The goals of survival and reproduction are conserved across species, and thus it is not surprising that neural circuits and behaviors related to finding and consuming the necessary rewards to attain these goals likewise bear similarity across mammalian species. Indeed, research both with human subjects (e.g., Delgado, 2007, Haber and Knutson, 2010 O’Doherty, 2004, Sescousse et al., 2013) and in laboratory animals (e.g., McBride et al., 1999, Schultz, 2010, Sesack and Grace, 2010, Spanagel and Weiss, 1999) has demonstrated notable concordance across species regarding the neural substrates contributing to the detection, procurement, and receipt of rewards, as well as the behaviors promoted by these brain circuits. Moreover, the ontogenetic transition of adolescence itself has been shown to be an evolutionarily conserved developmental phase that is characterized by similar neural, hormonal, physiological, and behavioral alterations in a wide variety of mammals. In particular, the rodent appears to be a well-suited medium for investigating neural and behavioral transformations of adolescence, as adolescent rats and mice recapitulate elevations in peer-directed social interactions, risk-taking/novelty seeking, and drug and alcohol use that are observed in their human counterparts. Additionally, adolescent rodents have been reported to exhibit significant changes in motivational and reward-related behaviors (as reviewed below), as well as marked transformations in reward-relevant neural regions and related neurocircuitry, with similarity in these fundamental neural alterations again evident between human adolescents and laboratory animals (for reviews see Spear, 2000, Spear, 2011, Wahlstrom et al., 2010). The exact beginning and end of adolescence are equally imprecise events in both humans and rodents that are determined by a combination of neural, biological, behavioral, and social factors. Given these transitional “gray zones,” research studies have determined the approximate timing of adolescence to conservatively occur from postnatal days (P) 28–42 (see Spear, 2000 for review), but with broader boundaries identifying the six-week period from P28 - 55 as a more all-encompassing (early adolescence through late adolescence/emerging adulthood) definition of adolescence in rats (e.g., see Vetter-O’Hagen and Spear, 2012).
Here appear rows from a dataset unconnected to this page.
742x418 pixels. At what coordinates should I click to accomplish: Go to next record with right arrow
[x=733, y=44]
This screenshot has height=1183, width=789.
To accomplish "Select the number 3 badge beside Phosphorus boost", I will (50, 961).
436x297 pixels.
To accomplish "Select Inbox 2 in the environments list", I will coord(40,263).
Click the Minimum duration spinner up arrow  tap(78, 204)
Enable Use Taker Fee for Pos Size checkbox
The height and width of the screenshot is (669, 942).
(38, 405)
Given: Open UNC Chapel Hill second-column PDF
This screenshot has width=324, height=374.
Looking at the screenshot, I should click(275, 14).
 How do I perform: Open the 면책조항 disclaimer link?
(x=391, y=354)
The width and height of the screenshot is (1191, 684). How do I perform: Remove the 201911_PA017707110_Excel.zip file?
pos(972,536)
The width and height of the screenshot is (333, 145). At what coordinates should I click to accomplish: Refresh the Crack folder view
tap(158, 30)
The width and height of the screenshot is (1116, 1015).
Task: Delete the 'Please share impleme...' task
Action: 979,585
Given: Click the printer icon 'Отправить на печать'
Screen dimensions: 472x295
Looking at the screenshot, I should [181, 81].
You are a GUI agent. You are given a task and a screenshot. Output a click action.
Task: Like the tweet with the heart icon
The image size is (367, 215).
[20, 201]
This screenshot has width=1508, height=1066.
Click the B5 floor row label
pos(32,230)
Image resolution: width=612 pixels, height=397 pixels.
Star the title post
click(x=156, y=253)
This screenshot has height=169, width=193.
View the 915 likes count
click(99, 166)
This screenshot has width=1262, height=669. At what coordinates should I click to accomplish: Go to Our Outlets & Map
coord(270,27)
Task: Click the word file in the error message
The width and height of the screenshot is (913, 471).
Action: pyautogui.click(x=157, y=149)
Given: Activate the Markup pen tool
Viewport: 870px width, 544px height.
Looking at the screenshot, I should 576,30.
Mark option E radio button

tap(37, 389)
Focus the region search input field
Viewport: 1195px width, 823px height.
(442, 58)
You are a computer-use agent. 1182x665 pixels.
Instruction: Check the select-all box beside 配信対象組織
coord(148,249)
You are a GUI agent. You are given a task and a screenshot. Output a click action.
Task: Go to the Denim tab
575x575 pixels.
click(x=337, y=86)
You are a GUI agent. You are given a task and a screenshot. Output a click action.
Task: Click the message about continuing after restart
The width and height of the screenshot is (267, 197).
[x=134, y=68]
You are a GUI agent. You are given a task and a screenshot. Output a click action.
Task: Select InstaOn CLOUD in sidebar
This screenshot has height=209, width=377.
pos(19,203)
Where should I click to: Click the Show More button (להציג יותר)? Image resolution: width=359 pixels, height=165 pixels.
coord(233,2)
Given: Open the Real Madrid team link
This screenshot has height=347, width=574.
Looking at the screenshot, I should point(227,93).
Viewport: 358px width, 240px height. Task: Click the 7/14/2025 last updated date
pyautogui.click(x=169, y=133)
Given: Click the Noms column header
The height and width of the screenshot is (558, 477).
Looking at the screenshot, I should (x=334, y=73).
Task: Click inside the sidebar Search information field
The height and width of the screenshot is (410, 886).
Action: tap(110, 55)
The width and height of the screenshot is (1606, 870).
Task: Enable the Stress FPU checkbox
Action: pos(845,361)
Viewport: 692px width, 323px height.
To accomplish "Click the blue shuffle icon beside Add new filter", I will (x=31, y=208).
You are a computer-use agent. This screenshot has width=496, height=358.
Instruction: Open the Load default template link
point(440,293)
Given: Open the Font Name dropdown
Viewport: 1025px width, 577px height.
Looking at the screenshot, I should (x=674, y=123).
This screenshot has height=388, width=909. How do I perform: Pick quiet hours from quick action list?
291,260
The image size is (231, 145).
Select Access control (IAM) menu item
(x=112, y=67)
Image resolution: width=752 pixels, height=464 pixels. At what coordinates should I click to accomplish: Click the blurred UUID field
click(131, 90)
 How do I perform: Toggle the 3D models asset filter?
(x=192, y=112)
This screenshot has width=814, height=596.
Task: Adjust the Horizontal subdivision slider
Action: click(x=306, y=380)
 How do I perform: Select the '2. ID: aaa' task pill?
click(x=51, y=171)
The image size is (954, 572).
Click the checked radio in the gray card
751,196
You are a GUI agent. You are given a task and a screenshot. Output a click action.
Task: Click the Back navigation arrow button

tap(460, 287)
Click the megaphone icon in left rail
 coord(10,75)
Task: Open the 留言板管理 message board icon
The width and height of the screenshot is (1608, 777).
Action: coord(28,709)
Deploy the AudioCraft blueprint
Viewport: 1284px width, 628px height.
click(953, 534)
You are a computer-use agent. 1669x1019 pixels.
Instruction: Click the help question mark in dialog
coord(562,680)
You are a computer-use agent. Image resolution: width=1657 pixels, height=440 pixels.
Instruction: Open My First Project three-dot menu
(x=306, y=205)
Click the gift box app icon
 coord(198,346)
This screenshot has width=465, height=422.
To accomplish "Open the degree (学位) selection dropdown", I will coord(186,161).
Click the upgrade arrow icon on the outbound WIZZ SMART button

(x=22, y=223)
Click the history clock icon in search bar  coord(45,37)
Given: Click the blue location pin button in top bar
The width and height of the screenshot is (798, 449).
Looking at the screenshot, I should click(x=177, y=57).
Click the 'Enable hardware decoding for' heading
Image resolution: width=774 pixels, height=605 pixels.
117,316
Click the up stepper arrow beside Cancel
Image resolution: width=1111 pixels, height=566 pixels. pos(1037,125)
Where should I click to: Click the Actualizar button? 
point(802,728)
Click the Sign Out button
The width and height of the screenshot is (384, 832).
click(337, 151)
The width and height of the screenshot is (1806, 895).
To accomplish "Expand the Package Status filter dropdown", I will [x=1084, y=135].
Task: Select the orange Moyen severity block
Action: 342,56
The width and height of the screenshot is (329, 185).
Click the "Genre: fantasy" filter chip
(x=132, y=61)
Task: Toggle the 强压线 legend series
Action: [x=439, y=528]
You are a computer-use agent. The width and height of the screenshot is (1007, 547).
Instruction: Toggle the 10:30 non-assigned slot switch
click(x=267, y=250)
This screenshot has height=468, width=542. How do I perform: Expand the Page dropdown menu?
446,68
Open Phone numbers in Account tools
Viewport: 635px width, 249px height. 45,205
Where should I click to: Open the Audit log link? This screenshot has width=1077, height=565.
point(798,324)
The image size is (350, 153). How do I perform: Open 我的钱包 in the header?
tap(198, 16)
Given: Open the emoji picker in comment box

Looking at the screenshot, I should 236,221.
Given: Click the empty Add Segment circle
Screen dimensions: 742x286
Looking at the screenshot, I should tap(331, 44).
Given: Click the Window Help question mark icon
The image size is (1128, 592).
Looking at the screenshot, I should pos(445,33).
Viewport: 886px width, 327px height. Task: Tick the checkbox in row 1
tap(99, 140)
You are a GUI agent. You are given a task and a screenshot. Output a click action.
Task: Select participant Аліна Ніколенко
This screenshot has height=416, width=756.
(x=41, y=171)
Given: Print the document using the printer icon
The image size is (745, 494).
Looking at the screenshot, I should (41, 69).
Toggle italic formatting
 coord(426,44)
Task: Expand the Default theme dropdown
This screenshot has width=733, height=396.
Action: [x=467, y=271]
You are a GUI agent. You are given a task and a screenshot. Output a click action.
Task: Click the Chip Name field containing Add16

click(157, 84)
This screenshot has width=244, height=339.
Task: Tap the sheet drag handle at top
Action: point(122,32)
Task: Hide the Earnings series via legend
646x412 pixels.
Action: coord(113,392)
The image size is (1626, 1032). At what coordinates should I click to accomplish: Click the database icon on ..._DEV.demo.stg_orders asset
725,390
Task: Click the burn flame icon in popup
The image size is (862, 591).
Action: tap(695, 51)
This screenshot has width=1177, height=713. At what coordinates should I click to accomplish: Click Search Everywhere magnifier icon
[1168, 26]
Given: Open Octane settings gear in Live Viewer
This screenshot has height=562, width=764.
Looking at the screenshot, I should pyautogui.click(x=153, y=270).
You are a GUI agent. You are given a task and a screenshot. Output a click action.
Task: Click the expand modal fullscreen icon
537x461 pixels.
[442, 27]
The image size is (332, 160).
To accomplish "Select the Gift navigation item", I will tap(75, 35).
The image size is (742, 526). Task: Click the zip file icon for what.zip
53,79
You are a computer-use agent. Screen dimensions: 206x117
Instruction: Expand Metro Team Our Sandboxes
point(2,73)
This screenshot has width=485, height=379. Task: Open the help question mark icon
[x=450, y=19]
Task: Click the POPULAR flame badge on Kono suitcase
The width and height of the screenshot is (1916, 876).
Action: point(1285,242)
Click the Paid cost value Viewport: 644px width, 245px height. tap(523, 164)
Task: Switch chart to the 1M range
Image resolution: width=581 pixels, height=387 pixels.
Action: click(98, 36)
This review is guided by the hypothesis that adolescence is characterized by a reward-sensitive phenotype, where goal-directed behavior is dominant and receipt of rewards is particularly reinforcing. Such “reward-centricity” may not only favor a focus on primary rewards such as food, water, social, and, eventually, sexually attractive stimuli, but may direct behavior towards other rewarding stimuli as well. In many individuals, positive experiences and opportunities provide the scaffolding for adolescents to focus on rewards related to academic pursuits, sports, and other constructive activities that lead to immediate or future success (Telzer, 2016). Yet, the reward-sensitive phenotype of adolescence may also impart a liability at this age. Reward-centricity may promote sensation-seeking and risk taking behaviors directed toward the attainment of other, potentially detrimental rewards including drugs and alcohol. While some expression of these behaviors is normative during adolescence, in the presence of difficult and stressful environments or other vulnerabilities (e.g., risk-prone peers), the “reward-sensitive” phenotype of adolescence may prove maladaptive, leading for example to patterns of binge drinking and escalated drug use (e.g., D’Amico and McCarthy, 2006, Roberts et al., 2015, Simantov et al., 2000). Such propensities for alcohol/drug use during adolescence may not only be encouraged by an adolescent reward-sensitive phenotype, but also by (as we shall see) an attenuated sensitivity to aversive stimuli, including the aversive properties of alcohol, nicotine, and illicit drugs. This pattern of increased rewarding but decreased aversive sensitivities may help to promote high levels of alcohol/drug use among susceptible adolescents—elevated use that has the potential to impact normative developmental changes in brain structure and function during this critical period, thus altering neural processes and behaviors occurring within adolescence, as well as into adulthood (see reviews by Silveri et al., 2016 and Spear, 2016).